States to receive federal cash for EV chargers this year
By Arianna Skibell | 01/21/2022 06:50 AM EST
CLIMATEWIRE | States can expect to see federal money for electric vehicle infrastructure as early as midyear, administration officials said yesterday.
President Biden’s bipartisan infrastructure package enacted last year allotted $7.5 billion for a national network of 500,000 EV charging stations. A joint office between the Transportation Department and Department of Energy was established to oversee the rollout.
In their first joint appearance since the new office was established, officials from DOT and DOE outlined their progress for electrifying the transportation sector by midcentury and eliminating the largest single source of planet-warming emissions in the country.
“We’ve got to make sure that every American can get an electric vehicle and can get wherever they want to go in that electric vehicle, whether it’s plugging in at their local grocery store or going on a cross-country road trip,” Energy Secretary Jennifer Granholm said at a conference organized by the National EV Charging Initiative, an advocacy group.
Deputy Assistant Secretary for Sustainable Transportation at DOE Michael Berube and Deputy Transportation Secretary Polly Trottenberg also spoke at the conference.
The officials said the Joint Office of Energy and Transportation will issue guidance to states next month on how to implement the new funding with an eye toward accessibility, affordability and equity. The initiative includes $5 billion in formula funding and $2.5 billion in competitive grants.
In the next six to eight months, states will put together their own EV charging deployment plans, Berube said.
“We will have 50 state plans covering the entire country that lays out the next five years of EV charging,” he said. “That in and of itself will go a huge way.”
Trottenberg said she expects to start rolling out the funding to states in the next few months.

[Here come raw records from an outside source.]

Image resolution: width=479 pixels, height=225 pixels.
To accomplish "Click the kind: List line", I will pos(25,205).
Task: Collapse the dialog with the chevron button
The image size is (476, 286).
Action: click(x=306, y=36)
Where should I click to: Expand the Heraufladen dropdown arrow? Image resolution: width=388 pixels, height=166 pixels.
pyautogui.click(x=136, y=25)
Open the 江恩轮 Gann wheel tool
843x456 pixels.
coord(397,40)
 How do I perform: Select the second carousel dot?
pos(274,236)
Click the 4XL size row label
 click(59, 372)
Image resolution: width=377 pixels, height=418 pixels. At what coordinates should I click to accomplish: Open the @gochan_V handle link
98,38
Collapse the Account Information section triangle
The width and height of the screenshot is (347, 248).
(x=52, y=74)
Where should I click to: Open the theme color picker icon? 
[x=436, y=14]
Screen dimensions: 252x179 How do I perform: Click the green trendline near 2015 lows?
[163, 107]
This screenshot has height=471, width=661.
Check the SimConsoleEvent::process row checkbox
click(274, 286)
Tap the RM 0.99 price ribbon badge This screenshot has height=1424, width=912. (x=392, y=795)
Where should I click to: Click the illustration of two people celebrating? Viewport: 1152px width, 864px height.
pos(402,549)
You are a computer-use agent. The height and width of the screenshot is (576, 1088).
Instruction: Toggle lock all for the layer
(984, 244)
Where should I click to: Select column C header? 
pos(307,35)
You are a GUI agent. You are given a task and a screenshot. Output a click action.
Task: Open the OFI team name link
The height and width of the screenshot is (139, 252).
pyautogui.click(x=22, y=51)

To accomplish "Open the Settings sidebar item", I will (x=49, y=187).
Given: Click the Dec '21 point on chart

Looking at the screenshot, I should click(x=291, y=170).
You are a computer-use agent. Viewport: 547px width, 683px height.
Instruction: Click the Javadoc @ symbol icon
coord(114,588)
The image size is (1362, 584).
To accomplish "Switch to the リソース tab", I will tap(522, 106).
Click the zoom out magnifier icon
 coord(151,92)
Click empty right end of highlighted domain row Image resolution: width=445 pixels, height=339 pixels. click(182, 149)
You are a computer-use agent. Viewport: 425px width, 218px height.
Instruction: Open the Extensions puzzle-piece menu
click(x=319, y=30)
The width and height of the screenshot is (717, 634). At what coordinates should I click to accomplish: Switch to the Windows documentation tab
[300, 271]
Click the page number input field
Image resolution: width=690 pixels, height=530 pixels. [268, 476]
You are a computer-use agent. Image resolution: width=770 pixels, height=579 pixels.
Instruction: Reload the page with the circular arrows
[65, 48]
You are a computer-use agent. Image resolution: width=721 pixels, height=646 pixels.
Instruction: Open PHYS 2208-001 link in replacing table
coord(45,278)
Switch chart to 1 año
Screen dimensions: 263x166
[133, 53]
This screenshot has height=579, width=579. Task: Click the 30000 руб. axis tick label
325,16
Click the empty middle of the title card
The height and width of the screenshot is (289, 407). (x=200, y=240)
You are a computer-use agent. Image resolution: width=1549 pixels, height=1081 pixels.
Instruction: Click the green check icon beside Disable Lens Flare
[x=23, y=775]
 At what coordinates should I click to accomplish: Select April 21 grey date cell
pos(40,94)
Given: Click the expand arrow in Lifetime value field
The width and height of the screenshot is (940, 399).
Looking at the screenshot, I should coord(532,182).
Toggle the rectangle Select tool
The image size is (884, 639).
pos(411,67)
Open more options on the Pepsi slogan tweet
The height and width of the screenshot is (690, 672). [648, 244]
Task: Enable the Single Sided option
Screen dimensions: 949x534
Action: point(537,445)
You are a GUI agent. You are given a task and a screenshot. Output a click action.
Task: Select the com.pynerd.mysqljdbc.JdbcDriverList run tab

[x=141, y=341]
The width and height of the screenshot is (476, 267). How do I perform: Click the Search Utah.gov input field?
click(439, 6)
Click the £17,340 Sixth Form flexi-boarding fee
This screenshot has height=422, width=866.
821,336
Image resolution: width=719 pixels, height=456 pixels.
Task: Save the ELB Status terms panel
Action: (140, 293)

“Our goal is to try and move as expeditiously as we can on getting some of those funds out the door while making sure they’re going to be spent in a way that’s achieving all the goals,” she said.
A major goal of the administration is ensuring low-income areas and communities of color have equal access to EV charging and affordable electric vehicles.
“Climate change is the existential crisis in front of us,” Berube said. “But we have to also remember that along the way of addressing that, we have to be continuing to improve the air quality, especially in those communities that have taken the brunt of transportation-related [pollution].”
The officials said one way to address environmental justice is by ensuring that half of the $2.5 billion in competitive grants is allocated to projects that private investors may not view as profitable. Private investment is seen as a crucial element in meeting the administration’s decarbonization goals.
“Private-sector investment, separate from the federal dollars, will be critical,” Berube said. “This is a huge down payment, a huge start, but we anticipate significant ongoing private investment and, quite honestly, opportunities in many different places across the ecosystem.”
The administrators said they also plan to hire scores of new staff with transportation and energy expertise.
“The two agencies will be looking at folks together who can bring an incredibly well-rounded set of skills to what is truly an interdisciplinary challenge,” Trottenberg said.
DOE in particular is looking to hire 1,000 new staff members, Granholm said.
The funding comes as the administration is trying to throw its weight behind economywide decarbonization. Biden this week said he does not think his ambitious $1.7 trillion climate and spending bill can make it across the finish line in one piece given the opposition from two Democratic senators, Joe Manchin of West Virginia and Kyrsten Sinema of Arizona.
Biden said he hopes breaking up the bill and jettisoning key elements like the child tax credit will ensure that other measures, including the climate provisions, can be passed.
While the president last year set a goal that half of all new automobile sales will be electric vehicles by decade’s end, car companies say they need tax incentives to boost affordability and sales.
Biden’s imperiled reconciliation bill includes generous tax incentives for EVs, but Manchin has said he cannot support those measures in their current form, making their future uncertain (Climatewire, Dec. 16, 2021).